ROS production in cultured fat cells decreased with increasing ethanol concentrations under all drying conditions (Fig. 2B,C). In general, all of the extract groups showed inhibitory effects on ROS production, although the HD and FID extracts had a more significant inhibitory effect than the ND extracts. In particular, the 70% ethanol extract produced by FID showed the most significant inhibition (55%) of ROS production in fat cells compared to the control group (Fig. 2B); further, this extract showed a similar inhibitory effect as N-acetylcysteine, a known antioxidant. On the other hand, the ND group showed no differences in ROS production between the different ethanol extracts, except for the water extract, which exerted the smallest inhibitory effect on ROS production in each group. This suggests that 70% ethanol extraction with FID is the best condition for obtaining bioactive compounds that inhibit ROS production in fat cells. We also examined the ROS contents in 3T3-L1 mature fat cells treated with each extract. The ROS contents decreased in the 50 and 70% ethanol extracts, as shown in Fig. 2B, under all drying conditions. The ROS content in the 30% ethanol extract produced with HD was reduced by >30% compared to ND and FID (Fig. 2C). In particular, the 70% ethanol extract produced with FID showed the greatest reduction (>60%) in ROS content compared to control (None). Therefore, 70% ethanol extraction with FID can be used to obtain ROS reducing compounds from G. elegans.

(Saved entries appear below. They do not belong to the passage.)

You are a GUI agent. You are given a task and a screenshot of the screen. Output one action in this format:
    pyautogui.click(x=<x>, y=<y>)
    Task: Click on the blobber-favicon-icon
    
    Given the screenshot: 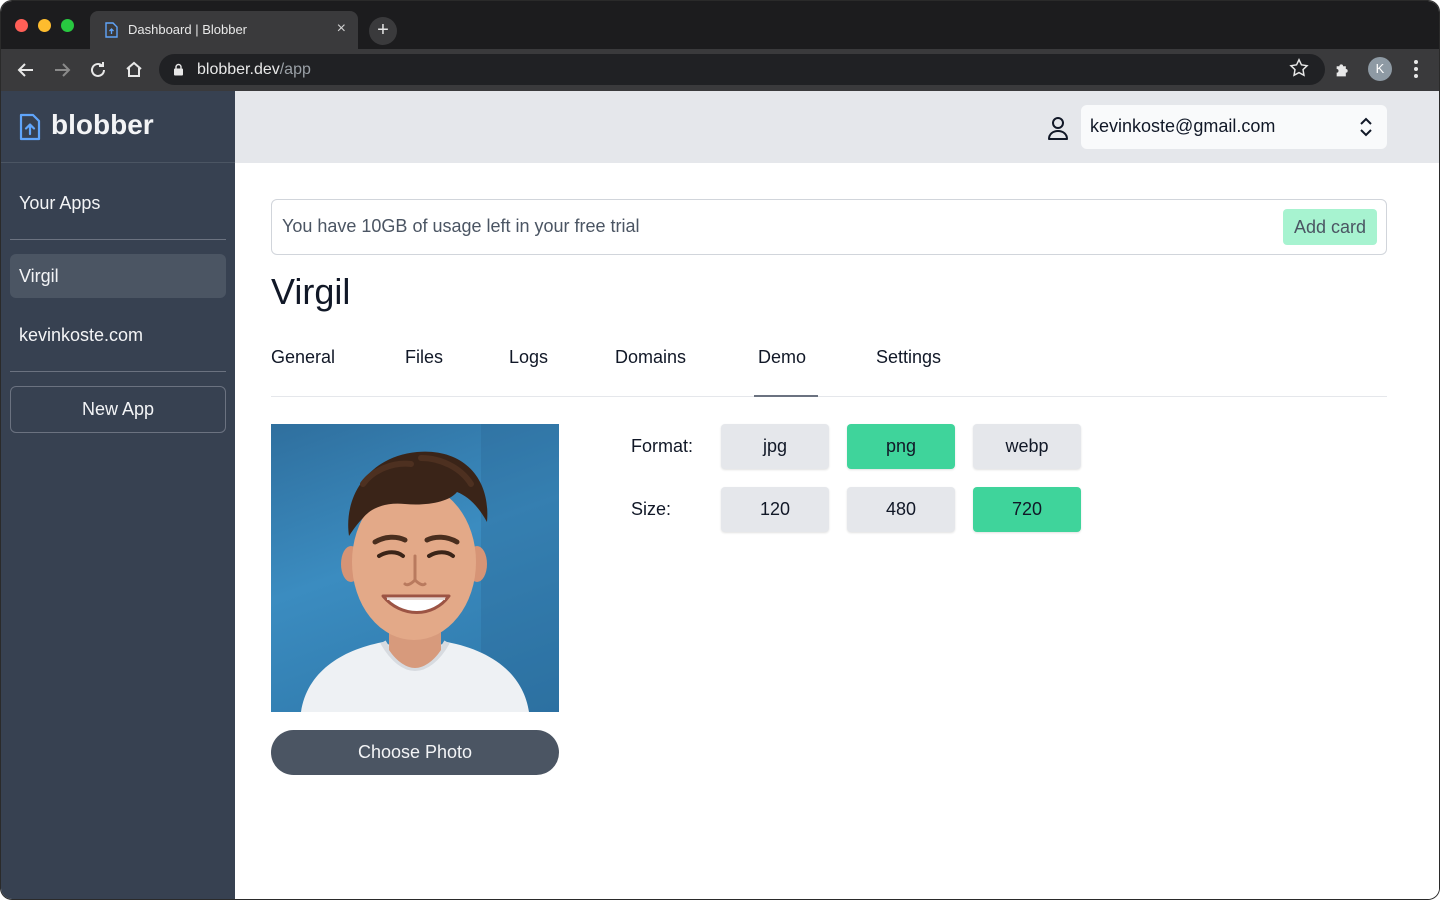 What is the action you would take?
    pyautogui.click(x=112, y=30)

Nitrite scavenging activity and NO production

We examined the RNS scavenging effect of each extract by analyzing nitrite (NO2−). The nitrite scavenging activity in the 30 to 70% ethanol extracts significantly increased compared to water extraction, which showed relatively low scavenging activity. However, in all drying conditions, there was no significant difference in nitrite scavenging activity from 30 to 70% ethanol extracts (Fig. 3A). We examined the effect of each extract on NO production in cultured macrophages stimulated with LPS. HD and FID showed the tendency to decrease NO production steadily as the ethanol concentration increased. In addition, the 70% ethanol extracts significantly decreased NO production (Fig. 3B) compared to the water extract under all drying conditions. In particular, the 70% ethanol extract of FID showed the most reduced NO production (Fig. 3B). Thus, 70% ethanol extraction with FID is most effective in NO reduction.

CONCLUSION

In this study, we examined the drying methods and extraction conditions required to obtain beneficial compounds from G. elegans by analyzing anti-oxidative and anti-inflammatory effects in adipocytes and macrophage cells. We found that FID and HD are drying conditions presenting higher extraction yields than ND, and ethanol extraction (70%) is better to obtain the total phenol and flavonoid contents, which have ROS/RNS scavenging antioxidant activities, under HD and FID conditions. In DPPH radical and nitrite scavenging activities, we did not observe significant differences between FID and HD. However, ethanol extraction (70%) combined with FID significantly reduced ROS and NO production in cultured cells compared to the other drying conditions. In this study, the extraction of G. elegans dried by FID with 70% ethanol was the best way to obtain poly-phenols with antioxidant activity.